The appeal isn’t just accuracy, but explainability. “They’re explainable,” he says. “That’s why financial services and pharma are interested. You can’t audit a huge language model, but you can audit these.”
Causal AI demands a new organisational discipline. It begins with business self-understanding. “You gather experts to create a mental model of the system, then model it,” he says. “In classical machine learning, you throw data at a problem and hope the model converges. This is the opposite.”
Eiden believes causal methods will grow in prominence despite currently being overshadowed by agentic AI hype. “This year, everyone talks about agents,” he says. “Next year, people will realise automation is useful, but sometimes smarter decisions from complex data are needed. Language models cannot do this well, but causal methods can.”
He is not dismissive of agents, but sceptical of their maturity for high-stakes workflows. “LLMs using tools have value,” he says. “But for precision and observability, we are not there yet. In some processes, failure is not an option. Errors propagate. There is also a cost issue, some systems burn through tokens very quickly.”
Despite the focus on models, Eiden sees data readiness as the real limiter. “True readiness is being able to access mission-critical data programmatically and with low latency,” he says. “Most organisations have fragmented landscapes; structured and unstructured data remain siloed.”

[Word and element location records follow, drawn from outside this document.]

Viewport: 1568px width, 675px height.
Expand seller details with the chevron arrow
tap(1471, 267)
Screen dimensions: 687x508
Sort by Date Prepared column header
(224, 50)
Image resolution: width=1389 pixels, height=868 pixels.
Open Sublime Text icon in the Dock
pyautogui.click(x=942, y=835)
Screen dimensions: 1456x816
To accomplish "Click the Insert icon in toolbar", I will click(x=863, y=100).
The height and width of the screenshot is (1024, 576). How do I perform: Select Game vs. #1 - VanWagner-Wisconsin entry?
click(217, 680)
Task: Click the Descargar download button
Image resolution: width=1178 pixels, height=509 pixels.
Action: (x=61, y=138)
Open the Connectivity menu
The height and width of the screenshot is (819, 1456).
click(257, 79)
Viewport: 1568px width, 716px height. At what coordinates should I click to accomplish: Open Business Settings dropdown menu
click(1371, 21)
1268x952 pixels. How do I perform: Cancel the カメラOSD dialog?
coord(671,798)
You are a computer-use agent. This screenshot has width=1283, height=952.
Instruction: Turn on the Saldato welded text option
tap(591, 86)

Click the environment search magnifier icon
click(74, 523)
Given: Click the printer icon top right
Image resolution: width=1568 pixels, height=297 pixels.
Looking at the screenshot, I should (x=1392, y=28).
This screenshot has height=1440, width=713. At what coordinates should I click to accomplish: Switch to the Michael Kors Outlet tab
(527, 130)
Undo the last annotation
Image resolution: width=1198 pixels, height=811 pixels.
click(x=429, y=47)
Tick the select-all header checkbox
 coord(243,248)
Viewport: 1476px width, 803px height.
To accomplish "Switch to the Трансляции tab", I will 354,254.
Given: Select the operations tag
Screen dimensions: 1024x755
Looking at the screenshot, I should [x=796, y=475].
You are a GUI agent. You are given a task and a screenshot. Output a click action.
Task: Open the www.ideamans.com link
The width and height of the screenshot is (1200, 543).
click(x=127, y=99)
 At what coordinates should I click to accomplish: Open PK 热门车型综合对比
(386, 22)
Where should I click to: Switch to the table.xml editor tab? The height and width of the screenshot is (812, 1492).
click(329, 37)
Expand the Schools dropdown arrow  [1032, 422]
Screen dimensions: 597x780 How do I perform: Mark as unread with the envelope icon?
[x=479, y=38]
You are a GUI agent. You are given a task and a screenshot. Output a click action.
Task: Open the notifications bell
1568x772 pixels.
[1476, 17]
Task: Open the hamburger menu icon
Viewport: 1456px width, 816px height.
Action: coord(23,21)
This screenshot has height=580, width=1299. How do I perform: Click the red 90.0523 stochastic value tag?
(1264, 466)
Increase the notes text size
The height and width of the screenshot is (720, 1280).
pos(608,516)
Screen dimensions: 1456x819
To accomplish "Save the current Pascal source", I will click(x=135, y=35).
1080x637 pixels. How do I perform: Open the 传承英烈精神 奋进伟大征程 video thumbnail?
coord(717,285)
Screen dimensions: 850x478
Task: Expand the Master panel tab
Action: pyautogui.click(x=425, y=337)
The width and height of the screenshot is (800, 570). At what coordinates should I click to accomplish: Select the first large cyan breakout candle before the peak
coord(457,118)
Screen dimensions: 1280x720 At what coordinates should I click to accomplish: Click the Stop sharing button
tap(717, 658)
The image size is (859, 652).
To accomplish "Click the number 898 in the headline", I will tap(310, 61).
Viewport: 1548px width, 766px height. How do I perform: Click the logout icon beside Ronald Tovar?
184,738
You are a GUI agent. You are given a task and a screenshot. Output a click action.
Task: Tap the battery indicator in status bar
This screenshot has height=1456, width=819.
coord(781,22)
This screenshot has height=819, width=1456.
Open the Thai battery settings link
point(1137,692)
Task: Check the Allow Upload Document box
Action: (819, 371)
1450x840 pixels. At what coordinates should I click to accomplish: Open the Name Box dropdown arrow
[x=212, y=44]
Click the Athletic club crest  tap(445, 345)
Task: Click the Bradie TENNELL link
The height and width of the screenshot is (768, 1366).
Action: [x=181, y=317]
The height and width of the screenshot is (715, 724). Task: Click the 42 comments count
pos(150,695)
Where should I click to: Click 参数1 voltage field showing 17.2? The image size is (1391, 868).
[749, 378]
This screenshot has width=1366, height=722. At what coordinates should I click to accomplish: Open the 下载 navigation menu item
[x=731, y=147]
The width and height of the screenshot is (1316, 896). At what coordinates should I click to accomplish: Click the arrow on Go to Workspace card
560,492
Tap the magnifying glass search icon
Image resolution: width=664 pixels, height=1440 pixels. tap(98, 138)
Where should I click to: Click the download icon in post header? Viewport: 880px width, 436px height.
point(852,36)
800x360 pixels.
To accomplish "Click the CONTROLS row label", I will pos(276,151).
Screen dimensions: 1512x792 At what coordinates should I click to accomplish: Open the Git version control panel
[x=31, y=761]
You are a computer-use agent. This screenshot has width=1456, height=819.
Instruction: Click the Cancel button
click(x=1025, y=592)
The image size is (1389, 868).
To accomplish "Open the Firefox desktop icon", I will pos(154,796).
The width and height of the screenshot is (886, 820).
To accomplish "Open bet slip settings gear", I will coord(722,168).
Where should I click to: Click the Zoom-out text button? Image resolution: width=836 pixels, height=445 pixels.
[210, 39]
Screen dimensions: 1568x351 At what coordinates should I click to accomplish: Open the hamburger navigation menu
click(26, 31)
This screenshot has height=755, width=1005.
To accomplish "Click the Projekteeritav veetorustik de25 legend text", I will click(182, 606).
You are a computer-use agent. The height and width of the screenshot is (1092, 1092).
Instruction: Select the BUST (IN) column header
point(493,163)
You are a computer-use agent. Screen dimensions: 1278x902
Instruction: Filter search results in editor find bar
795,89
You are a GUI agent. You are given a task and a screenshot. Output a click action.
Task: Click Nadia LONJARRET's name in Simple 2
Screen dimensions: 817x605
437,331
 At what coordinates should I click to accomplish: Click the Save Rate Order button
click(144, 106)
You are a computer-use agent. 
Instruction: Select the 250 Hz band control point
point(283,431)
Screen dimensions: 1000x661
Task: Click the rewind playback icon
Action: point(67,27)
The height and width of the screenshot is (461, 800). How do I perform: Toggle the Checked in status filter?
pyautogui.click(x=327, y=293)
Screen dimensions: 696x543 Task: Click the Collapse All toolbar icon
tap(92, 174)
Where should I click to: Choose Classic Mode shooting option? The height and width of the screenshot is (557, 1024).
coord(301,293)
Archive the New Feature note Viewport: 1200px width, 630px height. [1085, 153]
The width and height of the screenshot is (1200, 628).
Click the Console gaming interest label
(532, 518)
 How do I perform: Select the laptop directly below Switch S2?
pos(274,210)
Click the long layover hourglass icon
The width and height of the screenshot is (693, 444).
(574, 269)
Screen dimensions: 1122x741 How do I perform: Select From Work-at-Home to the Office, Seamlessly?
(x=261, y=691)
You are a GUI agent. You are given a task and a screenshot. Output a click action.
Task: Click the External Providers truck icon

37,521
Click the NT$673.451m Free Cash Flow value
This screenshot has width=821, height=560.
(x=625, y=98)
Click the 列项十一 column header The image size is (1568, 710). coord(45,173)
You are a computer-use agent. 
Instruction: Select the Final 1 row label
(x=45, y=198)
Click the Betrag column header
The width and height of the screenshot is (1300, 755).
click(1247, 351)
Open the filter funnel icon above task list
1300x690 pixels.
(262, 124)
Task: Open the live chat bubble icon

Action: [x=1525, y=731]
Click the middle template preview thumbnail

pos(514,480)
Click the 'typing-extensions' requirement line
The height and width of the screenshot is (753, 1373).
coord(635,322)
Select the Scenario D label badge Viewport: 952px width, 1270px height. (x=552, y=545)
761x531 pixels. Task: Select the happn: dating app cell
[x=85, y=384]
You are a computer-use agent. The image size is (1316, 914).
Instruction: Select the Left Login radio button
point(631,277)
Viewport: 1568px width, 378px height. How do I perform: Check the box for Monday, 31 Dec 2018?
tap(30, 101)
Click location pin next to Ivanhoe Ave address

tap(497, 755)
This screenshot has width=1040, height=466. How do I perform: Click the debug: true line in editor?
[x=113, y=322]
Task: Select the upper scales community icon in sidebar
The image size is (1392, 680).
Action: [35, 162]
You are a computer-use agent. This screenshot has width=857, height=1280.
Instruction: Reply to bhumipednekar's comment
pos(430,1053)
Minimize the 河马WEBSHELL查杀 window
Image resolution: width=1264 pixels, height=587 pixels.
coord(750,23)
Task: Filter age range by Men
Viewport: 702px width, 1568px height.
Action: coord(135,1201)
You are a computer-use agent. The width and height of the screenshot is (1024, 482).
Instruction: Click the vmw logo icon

Buying a platform doesn’t ensure data readiness. “If you have unstructured data, you need architectures where all data is available regardless of shape and language,” he says. “Otherwise, you are building on sand.”
Asked to choose between great infrastructure and poor data, or strong data and weak infrastructure, Eiden does not hesitate. “Definitely the second,” he says. “If there’s no signal in the data, stop. If there is, you can leapfrog. Garbage in, garbage out still applies.”
He sees more companies moving AI workloads on-premise. “Many find it more cost-effective and value control. Sovereign AI, geopolitical risk, and vendor dependence are now board concerns.”
Governance, often seen as an innovation blocker, looks different to Eiden. “With strong MLOps, responsible AI isn’t dramatic. Model repositories, observability, traceability. It is effort, but it’s good practice.”
If Eiden wants one change in the coming years, it’s not a new model or platform but a better shared language within organisations. “We lump too many things into the term AI,” Eiden says. “It creates fuzziness. I hope we become more nuanced and more knowledgeable. That will make planning and deployment easier.”
His closing advice is less about tactics than mindset. “We are in an exponential phase,” he says. “Disruption is everywhere. Do not think linearly about what AI can do. An exponential mindset should be at the front of mind, in urgency, and in how quickly things are changing around us.”